> [Work instructions] Your answer should be the exact lines of the data below from the one containing "Viewport: 504px width, 428px" through the one containing "Click the Profit"; please include nothing else.

[Extracted data entries]
——————

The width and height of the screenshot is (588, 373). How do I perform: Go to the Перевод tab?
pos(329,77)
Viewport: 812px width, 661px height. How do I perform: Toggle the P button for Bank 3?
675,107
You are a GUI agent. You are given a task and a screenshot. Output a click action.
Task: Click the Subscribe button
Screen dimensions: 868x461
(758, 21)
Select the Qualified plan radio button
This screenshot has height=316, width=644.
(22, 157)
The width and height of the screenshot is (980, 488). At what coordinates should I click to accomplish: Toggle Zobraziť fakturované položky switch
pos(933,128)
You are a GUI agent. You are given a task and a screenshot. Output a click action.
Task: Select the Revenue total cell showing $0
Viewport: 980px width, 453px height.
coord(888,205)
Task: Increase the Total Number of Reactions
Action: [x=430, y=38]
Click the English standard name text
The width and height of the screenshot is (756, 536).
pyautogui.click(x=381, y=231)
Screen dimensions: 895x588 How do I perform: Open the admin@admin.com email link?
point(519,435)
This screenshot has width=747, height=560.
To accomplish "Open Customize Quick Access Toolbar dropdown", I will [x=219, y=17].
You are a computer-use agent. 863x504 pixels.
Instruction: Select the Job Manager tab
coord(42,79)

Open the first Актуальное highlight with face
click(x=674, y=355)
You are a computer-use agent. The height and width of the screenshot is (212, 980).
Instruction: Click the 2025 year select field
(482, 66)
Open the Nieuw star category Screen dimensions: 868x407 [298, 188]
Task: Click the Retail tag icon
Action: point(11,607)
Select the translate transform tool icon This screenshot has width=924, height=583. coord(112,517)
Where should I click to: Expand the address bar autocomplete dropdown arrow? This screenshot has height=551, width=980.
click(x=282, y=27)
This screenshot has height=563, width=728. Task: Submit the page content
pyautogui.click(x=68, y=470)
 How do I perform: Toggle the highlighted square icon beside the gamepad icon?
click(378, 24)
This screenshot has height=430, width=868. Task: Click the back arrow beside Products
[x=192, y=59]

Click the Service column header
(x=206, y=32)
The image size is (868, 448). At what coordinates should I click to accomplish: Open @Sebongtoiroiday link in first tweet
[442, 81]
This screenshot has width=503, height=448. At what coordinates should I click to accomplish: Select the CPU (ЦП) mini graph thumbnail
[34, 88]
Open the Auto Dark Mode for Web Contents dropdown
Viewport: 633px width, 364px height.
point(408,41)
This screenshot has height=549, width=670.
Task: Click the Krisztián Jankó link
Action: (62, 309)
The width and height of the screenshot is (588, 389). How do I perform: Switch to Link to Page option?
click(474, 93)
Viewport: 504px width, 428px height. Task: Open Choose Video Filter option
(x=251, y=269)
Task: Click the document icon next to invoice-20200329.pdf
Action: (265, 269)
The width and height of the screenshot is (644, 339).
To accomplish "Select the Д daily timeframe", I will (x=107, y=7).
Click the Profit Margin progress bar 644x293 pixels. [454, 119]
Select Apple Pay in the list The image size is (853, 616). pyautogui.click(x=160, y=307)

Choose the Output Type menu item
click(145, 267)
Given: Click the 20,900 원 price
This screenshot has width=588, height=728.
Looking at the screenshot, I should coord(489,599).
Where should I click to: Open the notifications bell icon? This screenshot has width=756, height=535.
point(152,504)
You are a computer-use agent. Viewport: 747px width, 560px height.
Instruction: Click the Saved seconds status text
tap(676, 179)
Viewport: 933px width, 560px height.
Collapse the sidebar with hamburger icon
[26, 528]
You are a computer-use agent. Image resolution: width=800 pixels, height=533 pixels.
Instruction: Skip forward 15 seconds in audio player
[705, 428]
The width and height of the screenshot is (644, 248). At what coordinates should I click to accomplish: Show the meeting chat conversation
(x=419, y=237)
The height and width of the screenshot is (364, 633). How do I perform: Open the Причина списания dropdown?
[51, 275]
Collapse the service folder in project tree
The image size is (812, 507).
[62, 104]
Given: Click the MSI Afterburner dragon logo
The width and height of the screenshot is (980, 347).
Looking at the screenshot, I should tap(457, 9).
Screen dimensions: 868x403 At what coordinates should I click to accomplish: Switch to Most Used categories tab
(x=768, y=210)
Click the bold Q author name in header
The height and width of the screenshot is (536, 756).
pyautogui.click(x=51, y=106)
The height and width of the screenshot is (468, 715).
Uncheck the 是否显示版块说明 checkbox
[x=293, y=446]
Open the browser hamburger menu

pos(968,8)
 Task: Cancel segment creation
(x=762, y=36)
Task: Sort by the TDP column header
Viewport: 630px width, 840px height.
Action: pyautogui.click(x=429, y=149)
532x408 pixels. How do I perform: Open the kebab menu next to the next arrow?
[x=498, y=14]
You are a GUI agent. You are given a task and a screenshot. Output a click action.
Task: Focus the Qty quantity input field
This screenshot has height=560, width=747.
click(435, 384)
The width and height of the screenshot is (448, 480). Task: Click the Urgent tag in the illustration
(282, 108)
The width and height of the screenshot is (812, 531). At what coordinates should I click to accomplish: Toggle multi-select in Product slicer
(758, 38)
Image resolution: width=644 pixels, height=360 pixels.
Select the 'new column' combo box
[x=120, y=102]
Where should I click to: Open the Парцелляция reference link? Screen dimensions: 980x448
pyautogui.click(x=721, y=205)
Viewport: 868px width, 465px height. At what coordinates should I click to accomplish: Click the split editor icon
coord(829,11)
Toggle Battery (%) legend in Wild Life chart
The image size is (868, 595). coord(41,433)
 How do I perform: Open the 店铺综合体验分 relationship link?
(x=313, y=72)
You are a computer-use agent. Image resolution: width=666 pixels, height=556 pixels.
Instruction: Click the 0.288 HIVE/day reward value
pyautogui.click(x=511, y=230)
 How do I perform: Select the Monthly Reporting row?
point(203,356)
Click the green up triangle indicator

——————

> [Exercise solution]
Viewport: 504px width, 428px height. Task: Open Choose Video Filter option
(x=251, y=269)
Task: Click the document icon next to invoice-20200329.pdf
Action: (265, 269)
The width and height of the screenshot is (644, 339).
To accomplish "Select the Д daily timeframe", I will (x=107, y=7).
Click the Profit Margin progress bar 644x293 pixels. [454, 119]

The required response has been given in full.